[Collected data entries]
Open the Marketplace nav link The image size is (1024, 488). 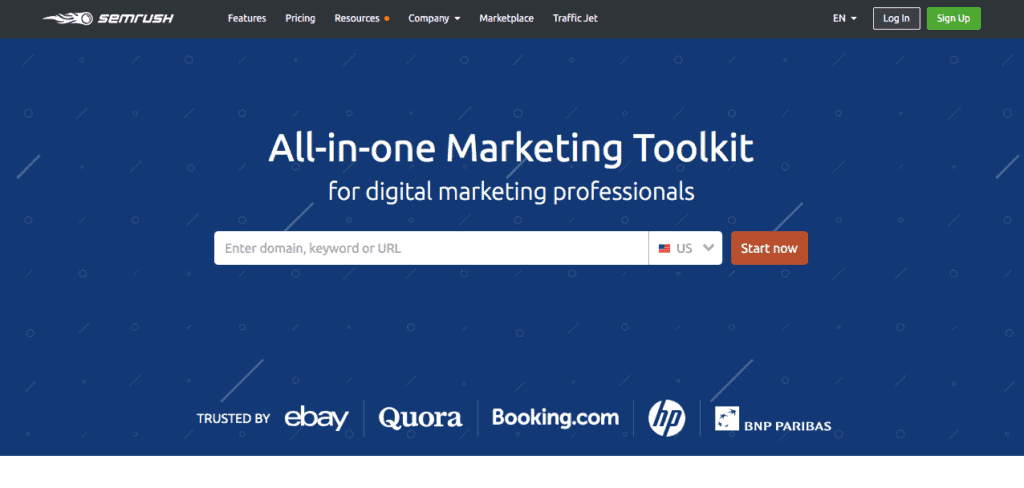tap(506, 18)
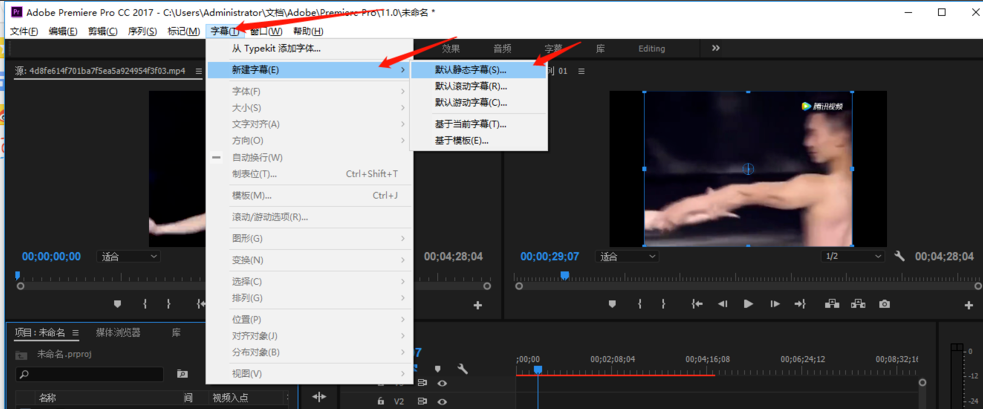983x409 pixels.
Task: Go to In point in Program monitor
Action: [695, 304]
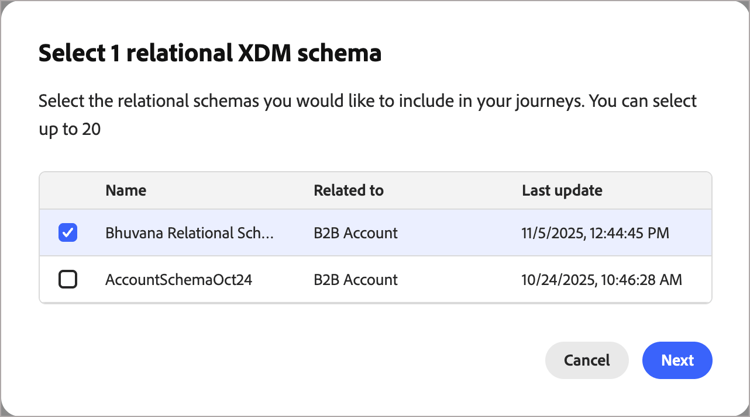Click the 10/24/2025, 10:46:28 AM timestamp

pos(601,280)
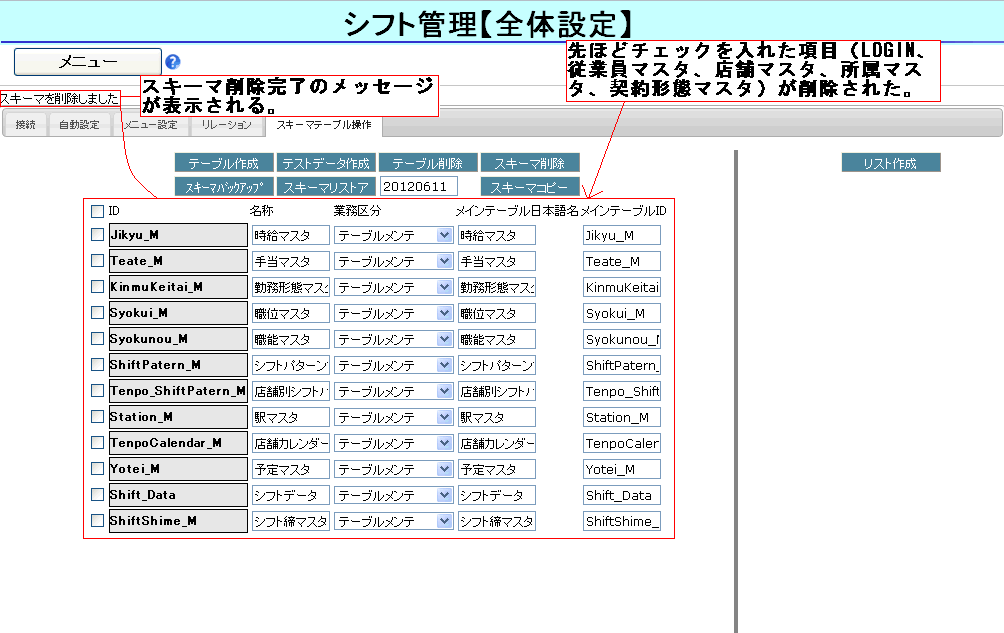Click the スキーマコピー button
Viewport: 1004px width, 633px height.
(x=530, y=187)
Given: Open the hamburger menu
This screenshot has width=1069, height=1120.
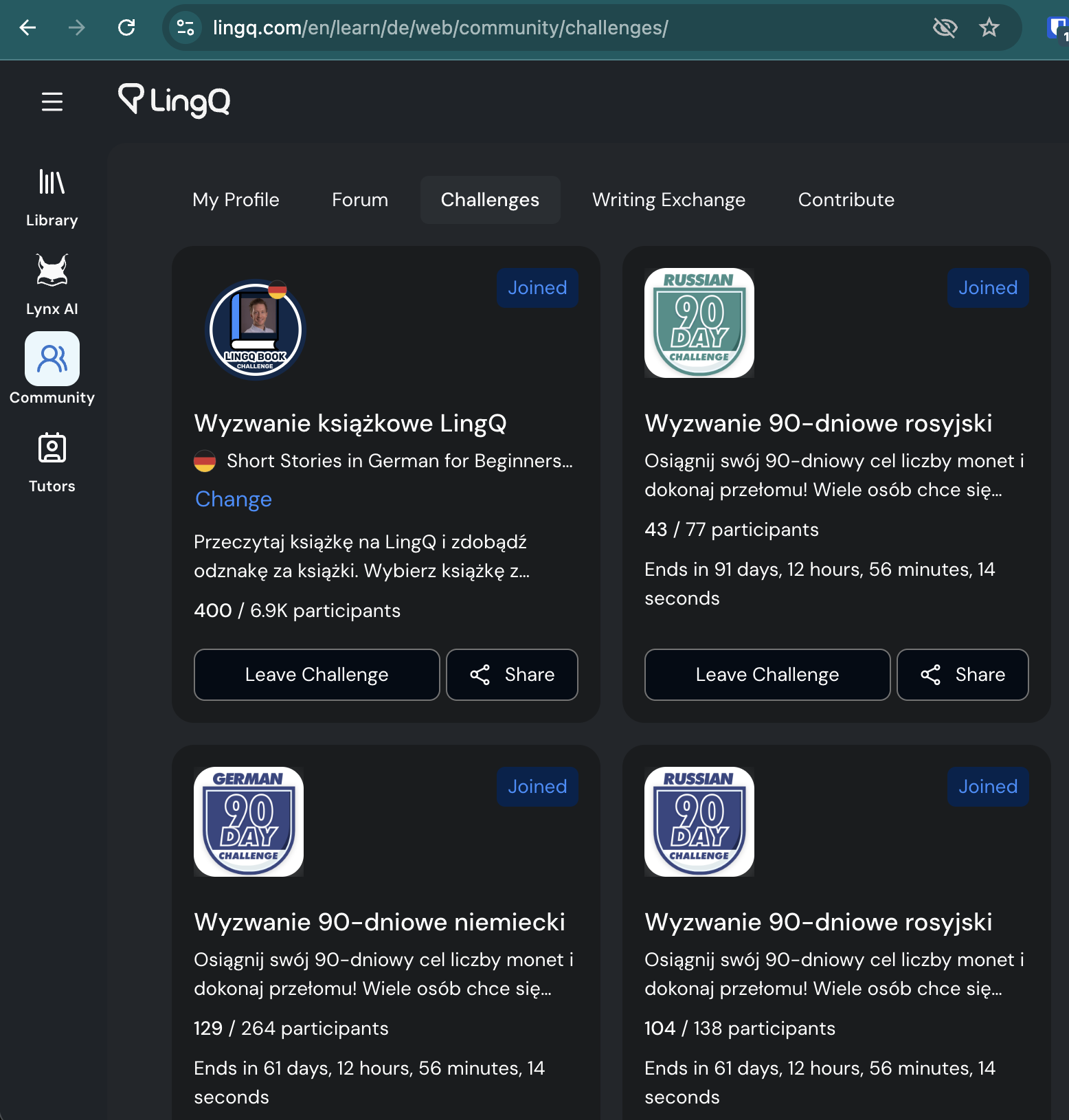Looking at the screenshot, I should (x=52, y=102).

# WHAT TO WORK ON
The answer is the run of lines from the one with "Given: Open the hamburger menu" through the final line of the data, copied exactly, and nothing else; no pictures.

# YOUR RESPONSE
Given: Open the hamburger menu
This screenshot has width=1069, height=1120.
Looking at the screenshot, I should (x=52, y=102).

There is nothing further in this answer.